Courtesy Impossible Foods
I’m coming for you.
By Chase Purdy
Published Last updated This article is more than 2 years old.

Could the next burger fad be one that’s plant-based and oozes fake blood?

Starting today (July 27), consumers in New York City will be able to order the much-anticipated plant-based burger developed by Impossible Foods. The burger is debuting at chef David Chang’s Momofuku Nishi, and will become available at a to-be-announced second location in San Francisco later this year.

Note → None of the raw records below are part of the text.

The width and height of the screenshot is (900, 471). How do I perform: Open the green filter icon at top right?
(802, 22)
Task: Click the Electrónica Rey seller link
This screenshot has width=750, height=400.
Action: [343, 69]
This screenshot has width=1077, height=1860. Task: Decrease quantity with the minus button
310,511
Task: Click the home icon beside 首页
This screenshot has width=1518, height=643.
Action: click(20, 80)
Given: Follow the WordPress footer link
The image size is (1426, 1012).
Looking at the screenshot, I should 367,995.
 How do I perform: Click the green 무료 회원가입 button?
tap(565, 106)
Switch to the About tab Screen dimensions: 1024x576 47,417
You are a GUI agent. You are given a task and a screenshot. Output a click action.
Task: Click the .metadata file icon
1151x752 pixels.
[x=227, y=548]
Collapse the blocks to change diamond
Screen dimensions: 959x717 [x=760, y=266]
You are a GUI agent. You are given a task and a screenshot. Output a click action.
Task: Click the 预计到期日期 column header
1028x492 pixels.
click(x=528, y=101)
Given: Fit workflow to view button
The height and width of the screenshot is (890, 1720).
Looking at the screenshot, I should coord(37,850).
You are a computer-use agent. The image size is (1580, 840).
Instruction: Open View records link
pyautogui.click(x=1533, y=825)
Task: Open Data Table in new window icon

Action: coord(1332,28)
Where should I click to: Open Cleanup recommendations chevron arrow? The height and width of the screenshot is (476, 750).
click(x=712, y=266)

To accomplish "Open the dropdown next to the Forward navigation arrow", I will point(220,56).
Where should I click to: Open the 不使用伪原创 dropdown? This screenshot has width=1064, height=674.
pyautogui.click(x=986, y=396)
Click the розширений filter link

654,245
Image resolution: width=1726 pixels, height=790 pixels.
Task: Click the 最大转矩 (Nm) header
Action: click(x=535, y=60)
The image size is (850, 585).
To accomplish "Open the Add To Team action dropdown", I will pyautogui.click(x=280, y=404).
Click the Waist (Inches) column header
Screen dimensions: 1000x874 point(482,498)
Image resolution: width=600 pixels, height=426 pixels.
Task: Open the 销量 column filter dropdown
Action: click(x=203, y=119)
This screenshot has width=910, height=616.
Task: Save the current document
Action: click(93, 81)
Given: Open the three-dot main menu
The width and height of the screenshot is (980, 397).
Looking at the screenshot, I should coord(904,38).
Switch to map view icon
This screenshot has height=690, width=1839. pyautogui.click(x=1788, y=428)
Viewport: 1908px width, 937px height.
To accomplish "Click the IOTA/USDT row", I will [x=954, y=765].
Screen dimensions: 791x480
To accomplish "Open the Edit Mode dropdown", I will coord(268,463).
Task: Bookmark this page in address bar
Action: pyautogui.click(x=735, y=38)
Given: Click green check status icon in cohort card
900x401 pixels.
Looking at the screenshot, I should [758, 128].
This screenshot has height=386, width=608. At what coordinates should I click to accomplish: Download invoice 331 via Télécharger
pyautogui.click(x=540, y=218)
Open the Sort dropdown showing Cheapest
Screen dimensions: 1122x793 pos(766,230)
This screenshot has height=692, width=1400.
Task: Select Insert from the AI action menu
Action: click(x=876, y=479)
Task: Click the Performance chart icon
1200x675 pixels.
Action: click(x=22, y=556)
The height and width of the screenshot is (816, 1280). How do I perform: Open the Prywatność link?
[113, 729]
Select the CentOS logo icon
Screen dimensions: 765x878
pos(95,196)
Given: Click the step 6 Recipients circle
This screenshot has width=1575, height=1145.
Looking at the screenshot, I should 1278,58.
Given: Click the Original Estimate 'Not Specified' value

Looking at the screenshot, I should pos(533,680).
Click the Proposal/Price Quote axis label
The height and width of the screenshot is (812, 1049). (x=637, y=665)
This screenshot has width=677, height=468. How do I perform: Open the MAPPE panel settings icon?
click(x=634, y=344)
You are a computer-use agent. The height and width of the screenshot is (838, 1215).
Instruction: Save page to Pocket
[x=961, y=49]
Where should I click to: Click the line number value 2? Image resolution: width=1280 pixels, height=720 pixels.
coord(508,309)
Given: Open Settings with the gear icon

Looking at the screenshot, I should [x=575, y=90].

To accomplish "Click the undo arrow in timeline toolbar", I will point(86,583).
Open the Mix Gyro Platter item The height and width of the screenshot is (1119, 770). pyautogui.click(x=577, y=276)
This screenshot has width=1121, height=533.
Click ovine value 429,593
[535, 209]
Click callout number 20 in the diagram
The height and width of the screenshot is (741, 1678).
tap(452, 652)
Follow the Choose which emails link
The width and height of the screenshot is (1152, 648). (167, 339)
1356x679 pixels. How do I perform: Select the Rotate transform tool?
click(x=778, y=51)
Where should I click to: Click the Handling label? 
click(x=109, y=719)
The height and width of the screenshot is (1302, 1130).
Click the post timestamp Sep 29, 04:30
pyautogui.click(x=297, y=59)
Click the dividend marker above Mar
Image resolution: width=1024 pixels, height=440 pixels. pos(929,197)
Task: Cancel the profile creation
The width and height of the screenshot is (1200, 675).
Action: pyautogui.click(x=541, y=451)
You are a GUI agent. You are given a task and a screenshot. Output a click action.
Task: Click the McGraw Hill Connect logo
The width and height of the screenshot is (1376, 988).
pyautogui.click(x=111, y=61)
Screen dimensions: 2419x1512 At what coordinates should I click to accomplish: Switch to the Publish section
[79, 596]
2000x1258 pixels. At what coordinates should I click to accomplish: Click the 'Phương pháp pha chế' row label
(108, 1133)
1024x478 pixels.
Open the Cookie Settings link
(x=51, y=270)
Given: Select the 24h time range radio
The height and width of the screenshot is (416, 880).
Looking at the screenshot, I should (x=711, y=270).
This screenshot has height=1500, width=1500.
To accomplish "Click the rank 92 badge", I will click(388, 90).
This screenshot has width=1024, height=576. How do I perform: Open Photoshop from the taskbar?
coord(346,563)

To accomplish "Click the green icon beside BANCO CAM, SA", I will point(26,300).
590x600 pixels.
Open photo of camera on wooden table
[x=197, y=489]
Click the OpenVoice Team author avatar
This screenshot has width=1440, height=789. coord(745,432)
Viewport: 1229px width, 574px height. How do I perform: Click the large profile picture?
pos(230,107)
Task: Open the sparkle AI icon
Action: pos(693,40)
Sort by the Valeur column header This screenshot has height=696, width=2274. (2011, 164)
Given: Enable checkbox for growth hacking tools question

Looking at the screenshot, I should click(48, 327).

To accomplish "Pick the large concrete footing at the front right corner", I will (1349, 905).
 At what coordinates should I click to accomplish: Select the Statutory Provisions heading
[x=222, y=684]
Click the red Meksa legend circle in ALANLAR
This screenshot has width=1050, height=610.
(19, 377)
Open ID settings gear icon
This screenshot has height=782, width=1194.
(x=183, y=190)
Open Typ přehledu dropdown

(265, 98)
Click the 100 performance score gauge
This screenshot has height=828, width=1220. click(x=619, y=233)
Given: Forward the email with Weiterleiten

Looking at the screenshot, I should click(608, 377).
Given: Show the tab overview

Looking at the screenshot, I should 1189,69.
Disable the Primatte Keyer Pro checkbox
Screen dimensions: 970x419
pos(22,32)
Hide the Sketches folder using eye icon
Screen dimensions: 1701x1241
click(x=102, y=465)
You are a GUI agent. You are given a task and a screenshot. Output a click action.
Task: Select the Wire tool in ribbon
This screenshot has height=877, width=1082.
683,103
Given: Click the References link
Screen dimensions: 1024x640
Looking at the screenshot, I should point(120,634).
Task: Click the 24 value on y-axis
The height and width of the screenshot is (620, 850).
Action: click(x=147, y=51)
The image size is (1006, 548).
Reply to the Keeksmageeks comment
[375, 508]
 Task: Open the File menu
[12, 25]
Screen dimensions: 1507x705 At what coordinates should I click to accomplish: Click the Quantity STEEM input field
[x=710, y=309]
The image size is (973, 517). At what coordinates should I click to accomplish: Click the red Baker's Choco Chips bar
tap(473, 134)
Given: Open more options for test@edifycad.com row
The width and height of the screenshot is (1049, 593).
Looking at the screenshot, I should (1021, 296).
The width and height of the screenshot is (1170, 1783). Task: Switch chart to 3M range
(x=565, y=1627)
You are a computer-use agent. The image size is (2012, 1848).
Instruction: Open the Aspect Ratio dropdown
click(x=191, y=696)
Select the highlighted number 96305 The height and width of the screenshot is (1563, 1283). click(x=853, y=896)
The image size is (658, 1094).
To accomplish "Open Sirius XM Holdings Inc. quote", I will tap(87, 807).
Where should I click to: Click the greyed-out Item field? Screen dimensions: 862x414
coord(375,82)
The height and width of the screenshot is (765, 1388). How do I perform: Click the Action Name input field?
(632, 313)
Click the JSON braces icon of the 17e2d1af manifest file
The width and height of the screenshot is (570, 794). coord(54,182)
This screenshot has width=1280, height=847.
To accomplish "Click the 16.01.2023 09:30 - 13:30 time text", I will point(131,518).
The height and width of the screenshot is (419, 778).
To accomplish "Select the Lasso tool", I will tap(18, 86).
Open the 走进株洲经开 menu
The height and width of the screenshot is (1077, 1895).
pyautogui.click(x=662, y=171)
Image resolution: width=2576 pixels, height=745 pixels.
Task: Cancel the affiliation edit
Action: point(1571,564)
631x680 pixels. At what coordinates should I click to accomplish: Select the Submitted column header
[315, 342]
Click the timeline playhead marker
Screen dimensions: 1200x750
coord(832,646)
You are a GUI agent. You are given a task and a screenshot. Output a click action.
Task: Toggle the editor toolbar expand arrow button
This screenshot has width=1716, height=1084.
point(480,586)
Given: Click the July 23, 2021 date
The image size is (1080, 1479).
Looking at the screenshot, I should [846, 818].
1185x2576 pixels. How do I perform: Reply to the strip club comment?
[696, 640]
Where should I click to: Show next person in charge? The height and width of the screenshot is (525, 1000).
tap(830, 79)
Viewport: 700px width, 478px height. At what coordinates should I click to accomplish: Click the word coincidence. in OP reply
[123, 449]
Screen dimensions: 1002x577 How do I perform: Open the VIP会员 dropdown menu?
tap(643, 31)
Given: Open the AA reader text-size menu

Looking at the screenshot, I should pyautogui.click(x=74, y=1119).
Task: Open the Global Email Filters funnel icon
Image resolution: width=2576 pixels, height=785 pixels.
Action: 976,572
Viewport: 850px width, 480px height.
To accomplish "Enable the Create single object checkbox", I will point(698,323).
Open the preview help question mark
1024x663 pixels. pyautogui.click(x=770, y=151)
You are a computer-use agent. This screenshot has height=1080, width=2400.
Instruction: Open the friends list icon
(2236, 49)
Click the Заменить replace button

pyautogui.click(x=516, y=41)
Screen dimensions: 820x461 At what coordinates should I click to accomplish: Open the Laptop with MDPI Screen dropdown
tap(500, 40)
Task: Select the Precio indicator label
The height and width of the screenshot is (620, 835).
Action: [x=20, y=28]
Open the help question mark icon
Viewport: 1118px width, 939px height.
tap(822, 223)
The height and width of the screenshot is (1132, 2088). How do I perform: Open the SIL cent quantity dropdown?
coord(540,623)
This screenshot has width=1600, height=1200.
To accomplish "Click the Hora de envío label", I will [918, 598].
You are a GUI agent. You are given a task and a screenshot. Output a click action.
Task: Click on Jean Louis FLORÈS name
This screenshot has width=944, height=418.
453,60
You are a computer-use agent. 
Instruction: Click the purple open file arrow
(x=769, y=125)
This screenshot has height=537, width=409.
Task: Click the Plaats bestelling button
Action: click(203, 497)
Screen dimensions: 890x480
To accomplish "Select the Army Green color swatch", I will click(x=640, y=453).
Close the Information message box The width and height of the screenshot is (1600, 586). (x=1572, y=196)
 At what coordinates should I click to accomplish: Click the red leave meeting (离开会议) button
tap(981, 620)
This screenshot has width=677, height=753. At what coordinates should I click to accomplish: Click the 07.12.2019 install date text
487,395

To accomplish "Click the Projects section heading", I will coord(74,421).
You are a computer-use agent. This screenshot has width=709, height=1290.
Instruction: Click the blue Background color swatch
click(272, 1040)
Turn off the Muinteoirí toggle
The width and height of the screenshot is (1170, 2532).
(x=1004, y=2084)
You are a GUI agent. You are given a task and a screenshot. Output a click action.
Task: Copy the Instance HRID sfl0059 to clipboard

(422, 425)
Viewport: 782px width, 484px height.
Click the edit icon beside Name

The Impossible Foods burger is the product of years of research, more than $180 million in funding, and endless tinkering to try and make a plant-based product that mimics a meaty American staple. It will be priced around $12 at Momofuku (a reasonable price in the context of that menu), which should please the adventurous omnivores Impossible Foods is targeting.

The meatless burger’s magic ingredient is called heme, an iron-rich molecule that carries oxygen, found in all living cells. Heme makes animals’ blood red and gives meat its pinkish hue. By using plant heme instead of animal heme, the creators of this plant burger have been able to achieve much of the texture and taste of beef burgers, as well as a sizzling, browning, fat-emitting reaction to being grilled.

Impossible Foods is joined by plenty of other meatless ventures, including the Beyond Burger, a sizzling pea-based burger that “bleeds” beet juice. Already meatless patties, backed by the likes of Bill Gates and big venture capitalists, have been a boon for vegan outposts like Whole Foods, and Washington DC lobbyists.